#### [TASK]
Where the line with "The width and height of the screenshot is (1200, 750)." appears below, start writing out lines exactly, and finish with the line with "Given: Click the Chat button", which is included; write out nothing else.

#### [INPUT MATERIAL]
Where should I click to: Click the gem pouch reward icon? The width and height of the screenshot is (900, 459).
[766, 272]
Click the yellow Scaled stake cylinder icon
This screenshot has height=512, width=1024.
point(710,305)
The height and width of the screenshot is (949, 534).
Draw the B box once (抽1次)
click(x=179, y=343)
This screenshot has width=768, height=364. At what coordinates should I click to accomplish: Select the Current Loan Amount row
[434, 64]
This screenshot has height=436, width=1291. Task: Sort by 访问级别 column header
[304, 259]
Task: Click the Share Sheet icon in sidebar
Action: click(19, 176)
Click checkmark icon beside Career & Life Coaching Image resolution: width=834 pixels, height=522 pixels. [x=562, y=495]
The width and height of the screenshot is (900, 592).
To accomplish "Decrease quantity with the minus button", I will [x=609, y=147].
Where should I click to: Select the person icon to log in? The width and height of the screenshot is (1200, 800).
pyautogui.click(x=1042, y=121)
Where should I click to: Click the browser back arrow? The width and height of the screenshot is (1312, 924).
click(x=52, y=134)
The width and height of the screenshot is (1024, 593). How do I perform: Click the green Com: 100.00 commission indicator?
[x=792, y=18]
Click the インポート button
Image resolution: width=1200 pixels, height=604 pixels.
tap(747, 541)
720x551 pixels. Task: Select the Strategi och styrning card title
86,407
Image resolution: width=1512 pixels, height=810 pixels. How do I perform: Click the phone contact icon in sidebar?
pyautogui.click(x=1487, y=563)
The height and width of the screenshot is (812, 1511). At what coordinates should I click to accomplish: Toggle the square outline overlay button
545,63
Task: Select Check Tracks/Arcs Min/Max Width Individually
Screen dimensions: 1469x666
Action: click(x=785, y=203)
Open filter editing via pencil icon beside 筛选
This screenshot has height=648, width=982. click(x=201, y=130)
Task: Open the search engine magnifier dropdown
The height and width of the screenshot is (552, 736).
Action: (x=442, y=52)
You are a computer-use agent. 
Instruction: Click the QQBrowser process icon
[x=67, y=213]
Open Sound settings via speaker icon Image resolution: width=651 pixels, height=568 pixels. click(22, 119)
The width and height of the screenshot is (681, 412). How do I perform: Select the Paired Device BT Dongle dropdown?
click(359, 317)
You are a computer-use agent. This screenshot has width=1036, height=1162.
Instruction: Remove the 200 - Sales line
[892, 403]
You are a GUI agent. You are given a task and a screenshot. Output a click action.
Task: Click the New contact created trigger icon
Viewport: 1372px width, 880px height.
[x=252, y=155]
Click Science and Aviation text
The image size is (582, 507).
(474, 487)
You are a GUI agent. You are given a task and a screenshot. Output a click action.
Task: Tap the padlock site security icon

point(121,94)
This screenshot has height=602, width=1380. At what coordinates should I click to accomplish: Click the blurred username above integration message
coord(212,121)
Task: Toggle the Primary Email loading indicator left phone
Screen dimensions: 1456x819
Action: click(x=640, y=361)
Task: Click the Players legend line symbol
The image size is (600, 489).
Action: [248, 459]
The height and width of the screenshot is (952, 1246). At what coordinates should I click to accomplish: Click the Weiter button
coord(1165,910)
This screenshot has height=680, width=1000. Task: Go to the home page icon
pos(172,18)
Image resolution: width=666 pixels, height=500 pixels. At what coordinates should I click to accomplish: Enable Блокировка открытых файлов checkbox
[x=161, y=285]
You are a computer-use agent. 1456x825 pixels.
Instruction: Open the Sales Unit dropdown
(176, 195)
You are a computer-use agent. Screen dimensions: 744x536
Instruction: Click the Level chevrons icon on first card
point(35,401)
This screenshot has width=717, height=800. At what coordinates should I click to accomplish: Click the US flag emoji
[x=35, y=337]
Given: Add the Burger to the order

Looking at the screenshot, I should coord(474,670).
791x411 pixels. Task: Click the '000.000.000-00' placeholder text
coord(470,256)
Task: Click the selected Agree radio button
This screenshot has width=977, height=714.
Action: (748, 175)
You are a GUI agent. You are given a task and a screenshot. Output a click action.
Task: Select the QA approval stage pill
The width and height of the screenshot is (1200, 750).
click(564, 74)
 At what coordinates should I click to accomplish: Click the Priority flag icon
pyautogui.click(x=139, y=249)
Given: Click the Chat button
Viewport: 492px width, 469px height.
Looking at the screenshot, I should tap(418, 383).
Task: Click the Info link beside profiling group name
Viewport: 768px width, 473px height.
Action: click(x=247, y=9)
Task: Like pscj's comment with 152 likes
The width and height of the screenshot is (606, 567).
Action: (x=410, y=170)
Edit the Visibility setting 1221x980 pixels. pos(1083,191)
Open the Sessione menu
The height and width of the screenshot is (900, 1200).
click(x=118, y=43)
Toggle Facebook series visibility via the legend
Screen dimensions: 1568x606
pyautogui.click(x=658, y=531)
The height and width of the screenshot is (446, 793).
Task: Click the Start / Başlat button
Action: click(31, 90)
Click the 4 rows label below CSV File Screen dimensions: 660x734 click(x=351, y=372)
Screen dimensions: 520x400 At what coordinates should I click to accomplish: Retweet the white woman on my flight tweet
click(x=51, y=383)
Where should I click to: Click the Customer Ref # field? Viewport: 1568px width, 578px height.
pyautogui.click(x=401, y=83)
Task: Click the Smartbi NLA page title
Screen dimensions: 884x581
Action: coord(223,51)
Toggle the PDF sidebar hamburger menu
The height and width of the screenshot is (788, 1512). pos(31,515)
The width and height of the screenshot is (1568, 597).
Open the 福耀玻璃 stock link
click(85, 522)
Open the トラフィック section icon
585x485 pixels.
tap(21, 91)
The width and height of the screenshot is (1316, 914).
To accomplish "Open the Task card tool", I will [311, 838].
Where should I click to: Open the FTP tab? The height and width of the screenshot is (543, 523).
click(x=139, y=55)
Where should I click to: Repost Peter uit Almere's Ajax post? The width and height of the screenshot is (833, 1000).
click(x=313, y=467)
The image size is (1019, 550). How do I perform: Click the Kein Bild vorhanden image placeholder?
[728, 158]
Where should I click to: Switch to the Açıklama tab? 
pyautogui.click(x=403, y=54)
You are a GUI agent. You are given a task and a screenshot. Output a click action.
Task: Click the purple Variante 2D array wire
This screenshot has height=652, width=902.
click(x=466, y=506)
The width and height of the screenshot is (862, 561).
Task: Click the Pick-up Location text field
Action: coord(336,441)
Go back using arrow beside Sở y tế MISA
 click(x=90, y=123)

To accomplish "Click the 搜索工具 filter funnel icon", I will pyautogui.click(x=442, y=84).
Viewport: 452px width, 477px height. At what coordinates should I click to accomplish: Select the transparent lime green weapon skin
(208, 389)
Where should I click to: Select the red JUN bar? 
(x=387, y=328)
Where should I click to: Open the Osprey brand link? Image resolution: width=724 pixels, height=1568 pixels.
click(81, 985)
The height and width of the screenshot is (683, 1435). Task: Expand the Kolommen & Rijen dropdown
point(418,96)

#### [RESULT OF THIS EXERCISE]
The width and height of the screenshot is (1200, 750).
click(564, 74)
 At what coordinates should I click to accomplish: Click the Priority flag icon
pyautogui.click(x=139, y=249)
Given: Click the Chat button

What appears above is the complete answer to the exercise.